Scaling RL in LLMs means expanding the reinforcement learning phase across three dimensions: model capacity, training data, and computing resources. Unlike traditional scaling, it focuses on teaching models to use existing capacity more effectively through algorithms like PPO, GRPO, and RLVR to improve reasoning abilities.

Another key aspect of scaling RL in train-time is that it enables and allows the LLM to conduct a long chain-of-thought (CoT) thinking. The long CoT makes use of the train-time compute and scales itself effectively. This, in turn, allows the model to iterate and refine on the thinking process before yielding the answer.

Why Reinforcement Learning Matters for LLMs

Reinforcement Learning teaches models to align with human preferences rather than just predict the next word. It also makes it possible to explore a wide range of steps or reasoning paths before yielding the right output. RL enables the model to observe and reflect on each and every step that it takes, and thus correcting itself from providing incorrect answers.
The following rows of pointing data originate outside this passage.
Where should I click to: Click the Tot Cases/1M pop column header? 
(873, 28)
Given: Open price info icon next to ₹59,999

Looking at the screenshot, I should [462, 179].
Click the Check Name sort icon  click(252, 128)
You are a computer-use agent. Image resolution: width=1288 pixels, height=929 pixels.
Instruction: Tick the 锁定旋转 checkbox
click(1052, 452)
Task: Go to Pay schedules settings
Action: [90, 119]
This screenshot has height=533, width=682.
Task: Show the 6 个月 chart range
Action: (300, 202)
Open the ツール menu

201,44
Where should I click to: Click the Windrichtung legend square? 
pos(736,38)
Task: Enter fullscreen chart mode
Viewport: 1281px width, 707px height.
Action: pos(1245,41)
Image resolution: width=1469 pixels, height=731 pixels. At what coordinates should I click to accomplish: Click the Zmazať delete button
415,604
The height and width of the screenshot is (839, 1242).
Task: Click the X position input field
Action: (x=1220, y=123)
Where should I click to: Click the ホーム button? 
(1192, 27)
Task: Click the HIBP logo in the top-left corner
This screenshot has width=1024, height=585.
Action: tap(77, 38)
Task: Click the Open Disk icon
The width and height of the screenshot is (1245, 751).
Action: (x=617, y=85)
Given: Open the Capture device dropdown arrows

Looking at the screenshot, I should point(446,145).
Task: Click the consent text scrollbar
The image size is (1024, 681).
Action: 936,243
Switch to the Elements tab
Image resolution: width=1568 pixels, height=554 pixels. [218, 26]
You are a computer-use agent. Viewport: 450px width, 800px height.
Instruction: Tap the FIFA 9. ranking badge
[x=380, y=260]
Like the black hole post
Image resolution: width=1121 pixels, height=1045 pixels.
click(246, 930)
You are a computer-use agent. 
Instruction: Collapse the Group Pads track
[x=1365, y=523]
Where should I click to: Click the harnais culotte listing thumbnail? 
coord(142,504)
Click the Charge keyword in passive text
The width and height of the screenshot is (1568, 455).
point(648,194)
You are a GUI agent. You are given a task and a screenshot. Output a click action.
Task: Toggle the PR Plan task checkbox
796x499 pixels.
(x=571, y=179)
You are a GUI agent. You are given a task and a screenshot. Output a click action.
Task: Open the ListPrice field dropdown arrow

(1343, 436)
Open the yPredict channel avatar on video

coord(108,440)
This approach also transforms raw language capabilities into useful, helpful, and safe AI assistants.

1. 1

   Preference Alignment

   RL helps models learn what humans actually want, not just what appears in training data. 
2. 2

   Behavior Refinement

   Models can improve specific skills like reasoning, truthfulness, and helpfulness through targeted rewards. 
3. 3

   Safety Enhancement

   Harmful or misleading outputs can be penalized, teaching the model to avoid unwanted behaviors. 
4. 4

   Task Adaptation

   RL enables models to excel at specific tasks like math or coding without needing massive specialized datasets.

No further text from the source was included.